On a post below I quoted from Pope Benedict's Easter Vigil Homily. Kathy grumbled (gently and politely) that I had not quoted the final section of the homily in which the Pope speaks of "song." So I thought to go back to one of the sources of Benedict's theology and homiletic art: Saint Augustine. Here is a segment from Augustine's exposition of Psalm 95:
Sing a new song to the Lord, sing to the Lord, all the earth.If all the earth is singing a new song, it is being built up even as it sings, for to sing is to build provided, that is, that its song is not the old one. The desires of the flesh sing an old song, but the charity of God sings a song that is new.If your song springs from earthly lust, you are singing an old tune; and even if the words in your mouth are those of the new song, praise is unseemly in the mouth of a sinner.
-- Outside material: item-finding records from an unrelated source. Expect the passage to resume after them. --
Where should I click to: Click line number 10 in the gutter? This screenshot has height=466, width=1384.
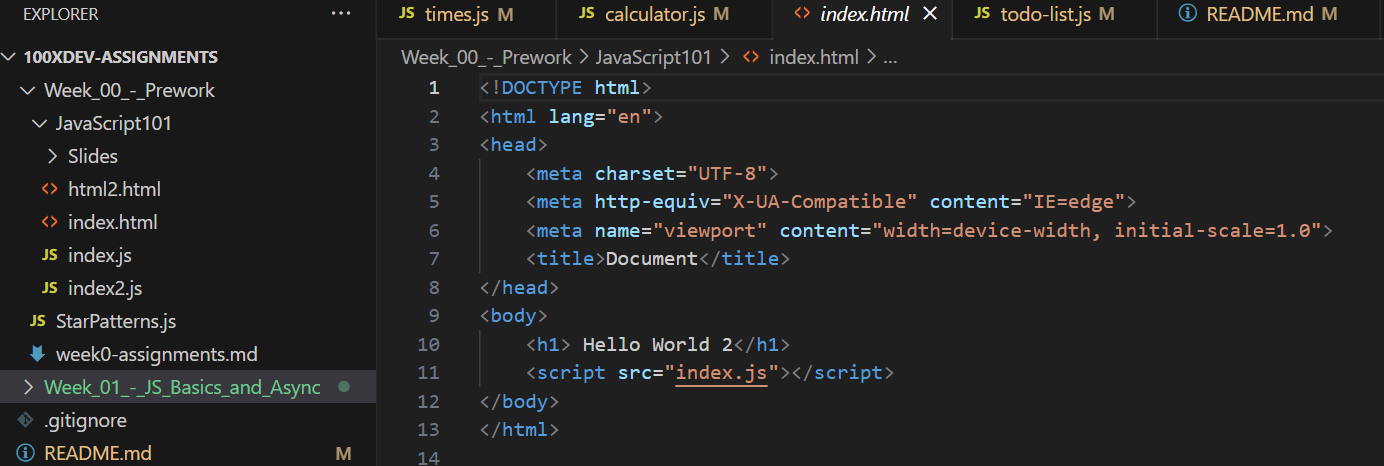click(x=428, y=345)
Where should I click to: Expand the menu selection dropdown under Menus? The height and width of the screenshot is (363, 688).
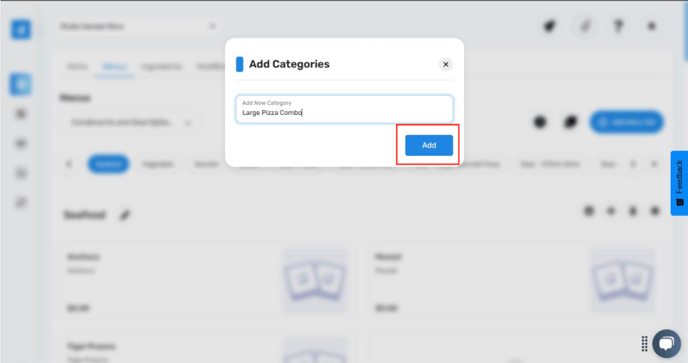point(130,122)
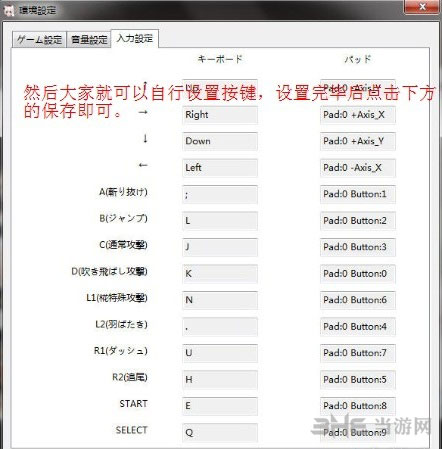The image size is (442, 449).
Task: Click the SELECT keyboard field Q
Action: coord(220,432)
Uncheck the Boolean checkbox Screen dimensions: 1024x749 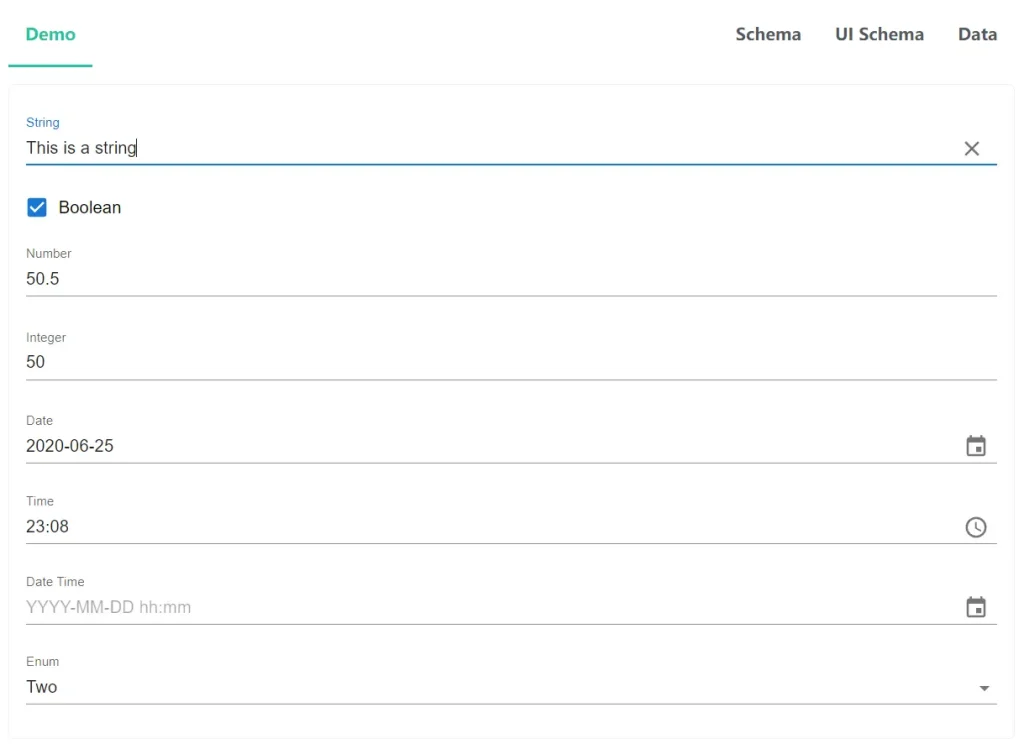(x=37, y=208)
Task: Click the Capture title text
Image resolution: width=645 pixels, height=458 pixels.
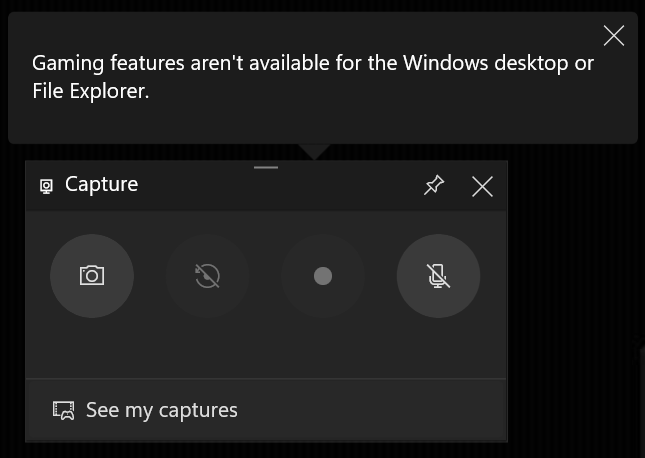Action: point(102,184)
It is better to be a new person and keep quiet than to sing that old ditty, because if you are new in yourself, then even if you remain silent and human ears catch no sound from you, your heart is not silent. The new song your heart is singing reaches the ears of God who made you a new person.You love and are silent, but your love is itself a voice that sings to God; your love itself is the new song. Do you want proof of this? The Lord tells us, A new commandment I give you: that you love one another (Jn 13:34).
One scholar has said that the Enarrationes in Psalmos is the longest and least read of Augustine's major works. Thanks to Maria Boulding, O.S.B.'s fine translation in the New City Press volumes of the Expositons on the Psalms that lack may be remedied.